# What the task requires
Within the listing that follows, reproduce exactly the lines starting at the line with "This screenshot has height=507, width=743." and ending at the line with "This screenshot has width=760, height=835.", inclusive, and only those. Pictures are dropped.

# Data to examine
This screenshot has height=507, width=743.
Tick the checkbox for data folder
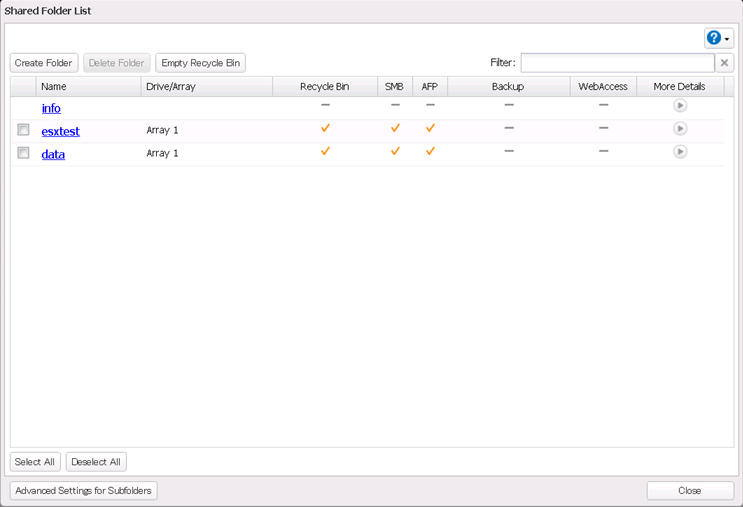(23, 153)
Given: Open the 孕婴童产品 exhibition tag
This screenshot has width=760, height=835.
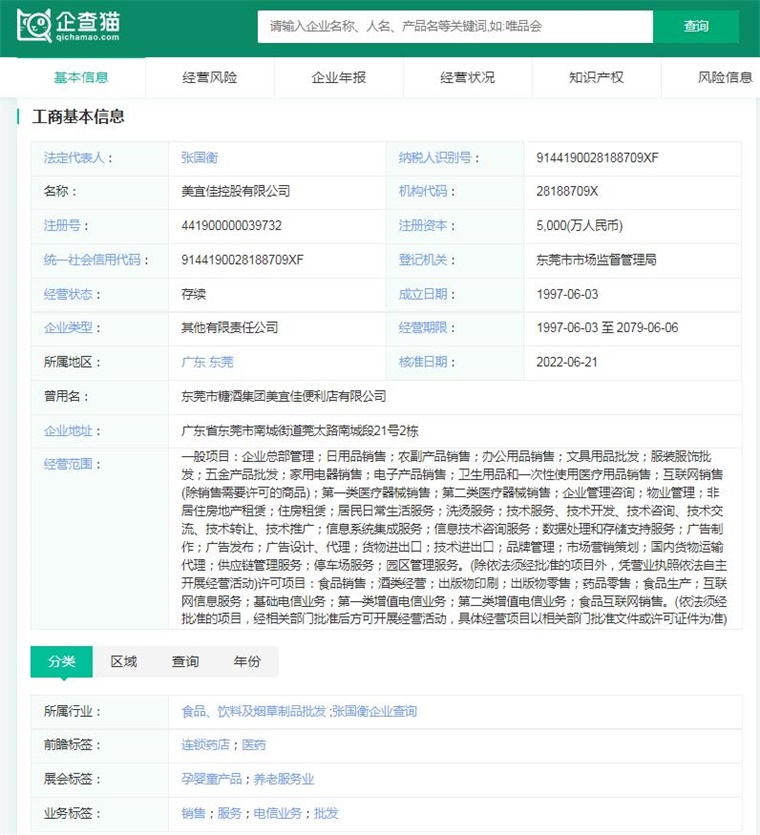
...
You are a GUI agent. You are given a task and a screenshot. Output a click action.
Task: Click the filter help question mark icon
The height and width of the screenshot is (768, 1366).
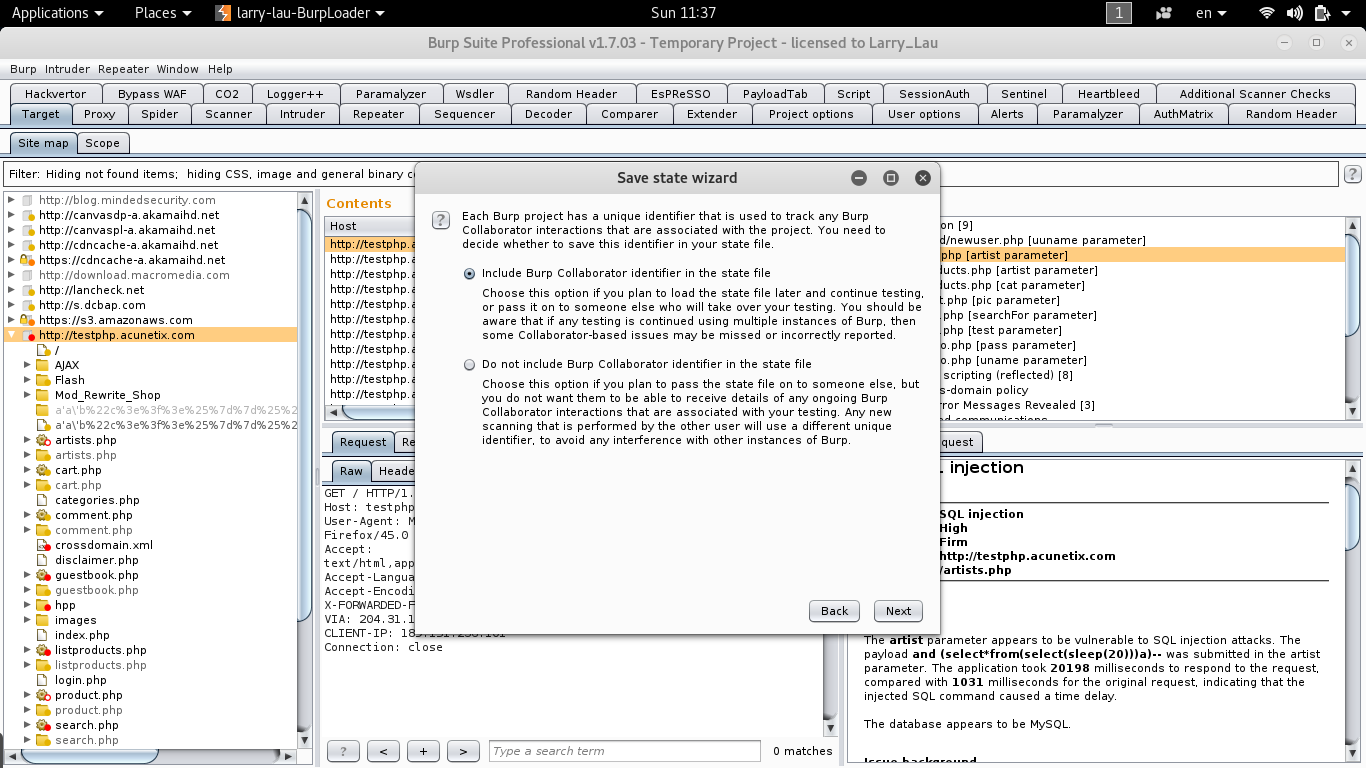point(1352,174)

# Response area
This screenshot has height=507, width=743.
Tick the checkbox for data folder
(23, 153)
Given: Open the 孕婴童产品 exhibition tag
This screenshot has width=760, height=835.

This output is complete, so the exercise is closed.